Boeing's profits increased by 52 percent
Boeing says its net income increased to $1.65 billion in the second quarter, up by 52 percent from $1.09 billion in the same quarter a year ago. Boeing says revenue also increased 1.1 percent to $22.05 billion, slightly less than what analysts had expected.
Mike Siegel/The Seattle Times/AP/File
The Chicago-based company said net income increased to $1.65 billion, or $2.24 per share, from $1.09 billion, or $1.41 per share, in the same quarter a year ago.
Earnings, adjusted for non-recurring costs, came to $2.42 per share. The average estimate of analysts surveyed by Zacks Investment Research was for earnings of $2.02 per share.
Boeing Co. (BA) said Wednesday that revenue climbed 1.1 percent to $22.05 billion from $21.82 billion in the same quarter a year ago. Analysts expected $22.32 billion, according to Zacks.
Revenue at Boeing's Commercial Airplanes division increased 5 percent to $14.3 billion on higher deliveries — 181 new jets, compared to 169 during the same period last year.
Those gains were partially offset by a 5 percent drop in the company's defense, space and security division's revenues to $7.7 billion. The largest problem for that division was fewer deliveries of its C-17 and P-8 military planes, and a pre-tax charge related to its KC-46A tanker program.
"While challenges resolving engineering and systems installation issues on our tanker test aircraft are resulting in higher spending to maintain schedule, the issues are well understood and we remain on path to begin flight testing fully provisioned tankers the first part of next year," CEO Jim McNerney said in a statement.
Boeing also increased its earnings guidance for the year to $6.85 to $7.05 per share, up from a range of $6.10 to $6.30. Its annual revenue guidance remains the same at $87.5 billion to $90.5 billion.

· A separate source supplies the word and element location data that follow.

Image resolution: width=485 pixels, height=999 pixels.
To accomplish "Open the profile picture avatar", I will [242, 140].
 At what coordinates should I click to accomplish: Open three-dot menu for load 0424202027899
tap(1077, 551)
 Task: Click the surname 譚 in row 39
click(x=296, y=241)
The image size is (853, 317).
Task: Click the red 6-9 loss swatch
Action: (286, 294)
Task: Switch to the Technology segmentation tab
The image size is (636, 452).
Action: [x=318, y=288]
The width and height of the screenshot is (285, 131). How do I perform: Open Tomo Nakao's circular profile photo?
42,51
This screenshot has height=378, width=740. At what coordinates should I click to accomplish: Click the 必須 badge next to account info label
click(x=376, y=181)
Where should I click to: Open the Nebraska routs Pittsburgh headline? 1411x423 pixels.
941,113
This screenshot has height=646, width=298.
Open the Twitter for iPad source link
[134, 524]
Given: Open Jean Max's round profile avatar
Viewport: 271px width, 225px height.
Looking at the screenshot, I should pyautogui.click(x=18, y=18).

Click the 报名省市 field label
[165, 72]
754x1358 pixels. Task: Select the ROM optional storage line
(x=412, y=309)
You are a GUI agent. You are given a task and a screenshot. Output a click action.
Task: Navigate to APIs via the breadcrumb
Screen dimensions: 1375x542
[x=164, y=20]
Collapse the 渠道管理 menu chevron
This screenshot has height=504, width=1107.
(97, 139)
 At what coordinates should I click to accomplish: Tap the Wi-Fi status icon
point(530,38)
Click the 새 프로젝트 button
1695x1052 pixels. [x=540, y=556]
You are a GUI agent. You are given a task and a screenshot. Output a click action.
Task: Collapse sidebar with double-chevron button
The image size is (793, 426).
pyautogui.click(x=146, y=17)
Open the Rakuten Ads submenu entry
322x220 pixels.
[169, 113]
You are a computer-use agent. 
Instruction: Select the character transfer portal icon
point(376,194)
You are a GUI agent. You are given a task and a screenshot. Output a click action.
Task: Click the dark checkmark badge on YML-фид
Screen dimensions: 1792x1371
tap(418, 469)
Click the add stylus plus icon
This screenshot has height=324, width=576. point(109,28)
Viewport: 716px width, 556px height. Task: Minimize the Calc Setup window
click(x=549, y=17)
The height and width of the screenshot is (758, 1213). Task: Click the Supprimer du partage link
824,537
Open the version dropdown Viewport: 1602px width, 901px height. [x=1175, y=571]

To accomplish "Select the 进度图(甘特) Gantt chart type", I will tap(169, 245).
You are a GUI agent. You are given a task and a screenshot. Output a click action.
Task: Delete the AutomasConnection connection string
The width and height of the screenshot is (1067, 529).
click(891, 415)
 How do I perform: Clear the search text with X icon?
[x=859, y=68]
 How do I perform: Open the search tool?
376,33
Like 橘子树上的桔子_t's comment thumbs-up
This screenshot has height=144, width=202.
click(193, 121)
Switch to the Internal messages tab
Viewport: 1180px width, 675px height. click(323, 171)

Boeing shares have declined $6.75, or 4.9 percent, to $129.74 since the beginning of the year, while the Standard & Poor's 500 index has climbed 7.3 percent.However, the stock has climbed $21.95, or 20 percent, in the last 12 months.
Earlier this week, Boeing announced it plans to offer a 'modified' high-density version of its 737 that will seat up to 200 passengers, according to USA Today. That is 11 more seats on the plane, which will target low-cost carriers that want as many passengers on their flights as possible.
Shares of the company fell $2.22, or 1.7 percent, to $127.52 in early trading.